Archive for November, 2007

GCC Plugins

There has been recent discussion on the gcc mailing list about plugins. There was a very interesting paper at the last gcc summit about a plugin architecture, with some interesting examples.

I think plugins would be a useful addition to gcc. I think this mainly because many researchers and grad students want it. After many years, gcc is finally getting some traction in the compiler research community. That can only be a good thing for gcc, as it means that more people will learn gcc internals in school and be able to make useful contributions.
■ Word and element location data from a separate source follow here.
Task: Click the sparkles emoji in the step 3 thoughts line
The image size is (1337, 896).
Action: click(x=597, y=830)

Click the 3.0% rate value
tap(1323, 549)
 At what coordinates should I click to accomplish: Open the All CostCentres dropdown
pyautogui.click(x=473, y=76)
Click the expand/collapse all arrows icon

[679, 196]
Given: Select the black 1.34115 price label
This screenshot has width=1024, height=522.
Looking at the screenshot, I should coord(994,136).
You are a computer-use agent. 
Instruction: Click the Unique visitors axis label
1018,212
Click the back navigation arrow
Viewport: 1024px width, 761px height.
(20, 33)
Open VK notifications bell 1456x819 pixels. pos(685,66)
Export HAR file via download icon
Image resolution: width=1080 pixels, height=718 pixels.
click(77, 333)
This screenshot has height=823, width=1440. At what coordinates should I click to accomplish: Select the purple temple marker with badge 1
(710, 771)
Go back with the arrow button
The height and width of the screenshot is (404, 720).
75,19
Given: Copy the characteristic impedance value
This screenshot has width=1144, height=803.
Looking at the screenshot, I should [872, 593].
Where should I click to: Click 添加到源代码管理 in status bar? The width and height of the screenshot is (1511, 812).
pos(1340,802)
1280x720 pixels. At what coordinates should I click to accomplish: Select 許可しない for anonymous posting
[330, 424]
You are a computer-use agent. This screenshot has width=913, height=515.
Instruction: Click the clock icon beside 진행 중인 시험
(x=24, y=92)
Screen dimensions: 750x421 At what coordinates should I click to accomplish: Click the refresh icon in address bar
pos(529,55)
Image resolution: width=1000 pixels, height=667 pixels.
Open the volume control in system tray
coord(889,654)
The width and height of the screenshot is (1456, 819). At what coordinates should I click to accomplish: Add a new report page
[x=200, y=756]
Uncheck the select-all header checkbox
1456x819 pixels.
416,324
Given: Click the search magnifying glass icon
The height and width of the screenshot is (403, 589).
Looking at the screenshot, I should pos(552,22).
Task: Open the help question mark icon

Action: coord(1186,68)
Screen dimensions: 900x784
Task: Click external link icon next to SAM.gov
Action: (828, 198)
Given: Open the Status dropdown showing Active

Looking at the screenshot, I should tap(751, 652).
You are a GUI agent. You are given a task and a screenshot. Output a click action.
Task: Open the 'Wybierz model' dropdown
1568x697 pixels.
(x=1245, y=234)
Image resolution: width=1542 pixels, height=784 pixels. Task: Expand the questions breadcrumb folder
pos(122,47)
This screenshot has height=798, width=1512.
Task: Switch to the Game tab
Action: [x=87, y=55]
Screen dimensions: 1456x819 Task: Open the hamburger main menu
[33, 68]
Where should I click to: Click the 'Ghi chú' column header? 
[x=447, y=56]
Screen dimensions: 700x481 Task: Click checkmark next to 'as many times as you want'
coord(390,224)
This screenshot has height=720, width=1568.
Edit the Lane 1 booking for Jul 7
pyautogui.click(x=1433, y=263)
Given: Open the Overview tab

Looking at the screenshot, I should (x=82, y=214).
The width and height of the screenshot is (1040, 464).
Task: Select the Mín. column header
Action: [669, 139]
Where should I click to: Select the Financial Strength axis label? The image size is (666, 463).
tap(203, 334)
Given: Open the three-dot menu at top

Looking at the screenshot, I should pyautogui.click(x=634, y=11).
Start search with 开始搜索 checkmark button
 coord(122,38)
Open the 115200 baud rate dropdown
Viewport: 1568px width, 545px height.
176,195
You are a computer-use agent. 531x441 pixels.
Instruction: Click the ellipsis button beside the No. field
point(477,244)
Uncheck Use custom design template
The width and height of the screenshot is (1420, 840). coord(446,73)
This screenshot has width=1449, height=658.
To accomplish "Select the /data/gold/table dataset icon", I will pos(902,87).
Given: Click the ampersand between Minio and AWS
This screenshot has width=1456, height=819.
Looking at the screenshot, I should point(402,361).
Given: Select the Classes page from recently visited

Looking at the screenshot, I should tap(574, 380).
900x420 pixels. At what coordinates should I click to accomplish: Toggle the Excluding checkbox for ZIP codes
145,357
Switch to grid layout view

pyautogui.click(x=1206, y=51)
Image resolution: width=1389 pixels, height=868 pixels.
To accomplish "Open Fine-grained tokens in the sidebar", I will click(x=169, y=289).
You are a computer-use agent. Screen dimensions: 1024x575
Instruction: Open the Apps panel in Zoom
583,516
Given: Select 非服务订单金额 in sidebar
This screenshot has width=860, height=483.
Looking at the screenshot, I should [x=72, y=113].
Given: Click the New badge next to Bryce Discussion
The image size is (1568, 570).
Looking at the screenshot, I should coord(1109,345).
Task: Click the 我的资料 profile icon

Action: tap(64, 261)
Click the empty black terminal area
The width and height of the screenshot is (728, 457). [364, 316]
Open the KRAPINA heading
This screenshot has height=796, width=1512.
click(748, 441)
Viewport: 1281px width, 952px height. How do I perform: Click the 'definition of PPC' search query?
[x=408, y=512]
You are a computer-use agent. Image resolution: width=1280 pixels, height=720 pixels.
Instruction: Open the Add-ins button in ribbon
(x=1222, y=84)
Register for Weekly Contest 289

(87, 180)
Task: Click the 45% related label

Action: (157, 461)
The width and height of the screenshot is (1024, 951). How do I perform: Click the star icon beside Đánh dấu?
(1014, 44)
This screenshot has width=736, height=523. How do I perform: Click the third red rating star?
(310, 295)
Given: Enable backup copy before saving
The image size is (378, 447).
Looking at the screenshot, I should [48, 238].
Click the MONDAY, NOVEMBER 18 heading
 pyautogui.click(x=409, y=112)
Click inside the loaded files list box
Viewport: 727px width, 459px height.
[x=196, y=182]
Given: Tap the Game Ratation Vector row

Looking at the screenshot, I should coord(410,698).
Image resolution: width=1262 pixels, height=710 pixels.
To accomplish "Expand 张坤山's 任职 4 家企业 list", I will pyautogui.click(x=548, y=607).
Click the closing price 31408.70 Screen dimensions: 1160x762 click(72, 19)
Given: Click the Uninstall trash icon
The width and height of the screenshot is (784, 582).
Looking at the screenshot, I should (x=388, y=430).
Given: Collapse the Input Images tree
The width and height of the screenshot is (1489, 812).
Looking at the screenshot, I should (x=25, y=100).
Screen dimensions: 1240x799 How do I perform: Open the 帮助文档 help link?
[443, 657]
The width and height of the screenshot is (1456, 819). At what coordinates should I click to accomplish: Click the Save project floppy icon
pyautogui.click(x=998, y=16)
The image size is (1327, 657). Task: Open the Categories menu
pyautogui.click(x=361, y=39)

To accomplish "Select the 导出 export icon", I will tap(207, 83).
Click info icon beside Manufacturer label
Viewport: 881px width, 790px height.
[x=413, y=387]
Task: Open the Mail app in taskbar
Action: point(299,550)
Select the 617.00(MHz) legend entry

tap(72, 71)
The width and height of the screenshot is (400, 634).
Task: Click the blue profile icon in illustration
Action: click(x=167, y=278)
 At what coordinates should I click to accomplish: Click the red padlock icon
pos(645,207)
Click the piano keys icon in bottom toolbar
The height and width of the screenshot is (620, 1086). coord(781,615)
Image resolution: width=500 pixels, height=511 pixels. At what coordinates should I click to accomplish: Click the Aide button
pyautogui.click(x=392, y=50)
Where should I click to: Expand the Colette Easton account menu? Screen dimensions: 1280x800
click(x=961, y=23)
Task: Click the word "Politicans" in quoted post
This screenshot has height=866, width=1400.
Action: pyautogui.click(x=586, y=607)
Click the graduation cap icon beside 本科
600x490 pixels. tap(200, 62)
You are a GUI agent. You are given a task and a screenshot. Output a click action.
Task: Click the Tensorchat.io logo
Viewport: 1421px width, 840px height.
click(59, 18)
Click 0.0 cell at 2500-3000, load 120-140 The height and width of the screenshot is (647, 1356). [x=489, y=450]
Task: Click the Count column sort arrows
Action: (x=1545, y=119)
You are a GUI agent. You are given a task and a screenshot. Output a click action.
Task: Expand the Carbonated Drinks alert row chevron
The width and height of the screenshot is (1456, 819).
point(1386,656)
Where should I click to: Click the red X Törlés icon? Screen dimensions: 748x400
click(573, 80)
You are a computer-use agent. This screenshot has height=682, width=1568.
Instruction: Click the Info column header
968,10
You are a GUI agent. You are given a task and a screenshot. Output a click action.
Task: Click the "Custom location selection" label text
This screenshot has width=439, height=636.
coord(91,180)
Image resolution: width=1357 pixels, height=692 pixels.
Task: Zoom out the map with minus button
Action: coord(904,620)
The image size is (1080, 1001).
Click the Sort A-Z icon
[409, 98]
Plugins are also useful for people with special needs, like special gcc warnings or the more general case of static analysis. This is code which may not be appropriate for mainline gcc, but is still useful for a subset of the gcc user population.

The people opposed to plugins argue that it will make it too easy to extend gcc in a proprietary way. I think this is a red herring. It is already easy to extend gcc with proprietary code. Plugins will not make that more legal under the GPL, and they won’t make it significantly easier–the hard part is writing the code, not attaching it to gcc.

Plugins do make it easier to distribute those proprietary extensions, but I still think it is a red herring. There are no secrets in the compiler field; it’s not as though anybody can claim some sort of special advantage by keeping their plugin proprietary. And there is no money in the compiler field; nobody can become rich by selling their proprietary plugin, even if that were legal.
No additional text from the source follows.